The functions of the Authority are enlisted below:
- Lay down policies and principles for making legal services available under the provisions of this Act.
- Frame the most effective and economical schemes for the purpose of making legal services available under the provisions of this Act.
- Utilise the funds at its disposal and make appropriate allocations of funds to the State Authorities and District Authorities.
- Take necessary steps by way of social justice litigation with regard to consumer protection, environmental protection or any other matter of special concern to the weaker sections of the society and for this purpose, give training to social workers in legal skills.
- Organise legal aid camps, especially in rural areas, slums or labour colonies with the dual purpose of educating the weaker sections of the society as to their rights as well as encouraging the settlement of disputes through Lok Adalats.
- Encourage the settlement of disputes by way of negotiations, arbitration and conciliation.
- Undertake and promote research in the field of legal services with special reference to the need for such services among the poor.
- To do all things necessary for the purpose of ensuring commitment to the fundamental duties of citizens under Part IVA of the Constitution.
- Monitor and evaluate implementation of the legal aid programmes at periodic intervals and provide for independent evaluation of programmes and schemes implemented in whole or in part by funds provided under this Act.
- Provide grants-in-aid for specific schemes to various voluntary social service institutions and the State and District Authorities, from out of the amounts placed at its disposal for the implementation of legal services schemes under the provisions of this Act.
- Develop, in consultation with the Bar Council of India, programmes for clinical legal education and promote guidance and supervise the establishment and working of legal services clinics in universities, law colleges and other institutions.
- Take appropriate measures for spreading legal literacy and legal awareness amongst the people and, in particular, to educate weaker sections of the society about the rights, benefits and privileges guaranteed by social welfare legislations and other enactments as well as administrative programmes and measures.
- Make special efforts to enlist the support of voluntary social welfare institutions working at the grass-root level, particularly among the Scheduled Castes and the Scheduled Tribes, women and rural and urban labour; and
- Coordinate and monitor the functioning of State Authorities, District Authorities, Supreme Court Legal Services Committee, High Court Legal Services Committees, Taluk Legal Services Committees and voluntary social service institutions and other legal services organisations and given general directions for the proper implementation of the Legal Services programmes.
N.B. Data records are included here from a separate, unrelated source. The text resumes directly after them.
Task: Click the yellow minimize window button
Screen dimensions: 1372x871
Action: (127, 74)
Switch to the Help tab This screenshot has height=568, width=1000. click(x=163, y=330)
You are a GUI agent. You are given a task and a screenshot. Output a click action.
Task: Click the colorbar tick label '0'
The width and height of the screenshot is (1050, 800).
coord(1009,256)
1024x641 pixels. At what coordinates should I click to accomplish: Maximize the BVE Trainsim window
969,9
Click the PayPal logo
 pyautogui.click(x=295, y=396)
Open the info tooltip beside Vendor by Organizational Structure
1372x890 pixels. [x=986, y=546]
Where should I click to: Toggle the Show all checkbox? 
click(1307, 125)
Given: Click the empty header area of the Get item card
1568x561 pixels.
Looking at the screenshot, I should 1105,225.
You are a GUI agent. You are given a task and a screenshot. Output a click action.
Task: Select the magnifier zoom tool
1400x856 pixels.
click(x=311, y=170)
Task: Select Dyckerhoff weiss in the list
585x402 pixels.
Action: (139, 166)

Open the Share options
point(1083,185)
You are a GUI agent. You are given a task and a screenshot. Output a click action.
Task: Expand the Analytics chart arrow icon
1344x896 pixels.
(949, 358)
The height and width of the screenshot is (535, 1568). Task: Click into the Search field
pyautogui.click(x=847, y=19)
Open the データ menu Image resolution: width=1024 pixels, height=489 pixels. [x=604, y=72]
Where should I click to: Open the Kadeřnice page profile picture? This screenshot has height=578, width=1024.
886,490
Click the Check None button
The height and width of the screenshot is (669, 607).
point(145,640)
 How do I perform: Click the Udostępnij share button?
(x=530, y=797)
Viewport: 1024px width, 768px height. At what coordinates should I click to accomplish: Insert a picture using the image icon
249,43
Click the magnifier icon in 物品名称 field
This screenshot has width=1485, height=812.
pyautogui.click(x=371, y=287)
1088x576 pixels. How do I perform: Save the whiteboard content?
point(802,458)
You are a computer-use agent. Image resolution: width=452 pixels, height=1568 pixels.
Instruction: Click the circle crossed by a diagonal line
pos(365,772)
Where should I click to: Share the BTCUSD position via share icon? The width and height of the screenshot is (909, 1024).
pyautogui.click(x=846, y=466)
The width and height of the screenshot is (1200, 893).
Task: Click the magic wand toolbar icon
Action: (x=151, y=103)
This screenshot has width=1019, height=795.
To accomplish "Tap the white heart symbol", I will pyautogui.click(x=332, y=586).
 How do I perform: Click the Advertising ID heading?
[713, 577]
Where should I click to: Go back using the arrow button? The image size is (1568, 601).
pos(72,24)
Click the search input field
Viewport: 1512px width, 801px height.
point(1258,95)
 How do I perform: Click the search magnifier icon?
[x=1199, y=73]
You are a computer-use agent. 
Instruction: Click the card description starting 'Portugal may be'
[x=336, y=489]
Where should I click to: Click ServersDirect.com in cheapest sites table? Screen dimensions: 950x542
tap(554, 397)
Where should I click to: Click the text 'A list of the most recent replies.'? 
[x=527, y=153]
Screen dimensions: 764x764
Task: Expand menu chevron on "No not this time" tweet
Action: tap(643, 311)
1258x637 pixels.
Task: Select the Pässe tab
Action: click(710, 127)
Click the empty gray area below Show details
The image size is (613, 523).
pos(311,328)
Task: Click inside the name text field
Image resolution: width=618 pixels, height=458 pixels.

Apart from National Legal Services Authority or the Central Authority, the Act also provides for the constitution of State Legal Services Authority in every State. The functions of the State Legal Services Authority is enlisted below:
- It shall be the duty of the State Authority to give effect to the policy and directions of the Central Authority.
- Give legal service to persons who satisfy the criteria laid down under this Act.
- Conduct Lok Adalats, including Lok Adalats for High Court cases.
- Undertake preventive and strategic legal aid programmes; and
- Perform such other functions as the State Authority may, in consultation with the Central Authority, fix by regulations.
Who is Entitled to Free Legal Services under the Act?
The Act also provides persons who are entitled to avail free legal aid and services under the Act i.e. a person who fulfils the requirements as enumerated under the Act is only entitled to free legal services. The requirements are as under:
- A member of a Scheduled Caste or Scheduled Tribe; or
- A victim of trafficking in human beings or beggar as referred to in Article 23 of the Constitution; or
- A woman or a child; or
- A mentally ill or otherwise disabled person.
- A person under circumstances of undeserved want such as being a victim of a mass disaster, ethnic violence, caste atrocity, flood, drought, earthquake or industrial disaster or
- An industrial workman or
- In custody, including custody in a protective home
- Minimum annual income- Person in receipt of annual income less than rupees nine thousand or such other higher amount as may be prescribed by the State Government;
Organization of Lok Adalats
The Act additionally provides organization of Lok Adalats. Every State Authority or District Authority or the Supreme Court Legal Services Committee or every High Court Legal Services Committee or Taluk Legal Services Committee may organise Lok Adalats at such intervals and places as it thinks fit.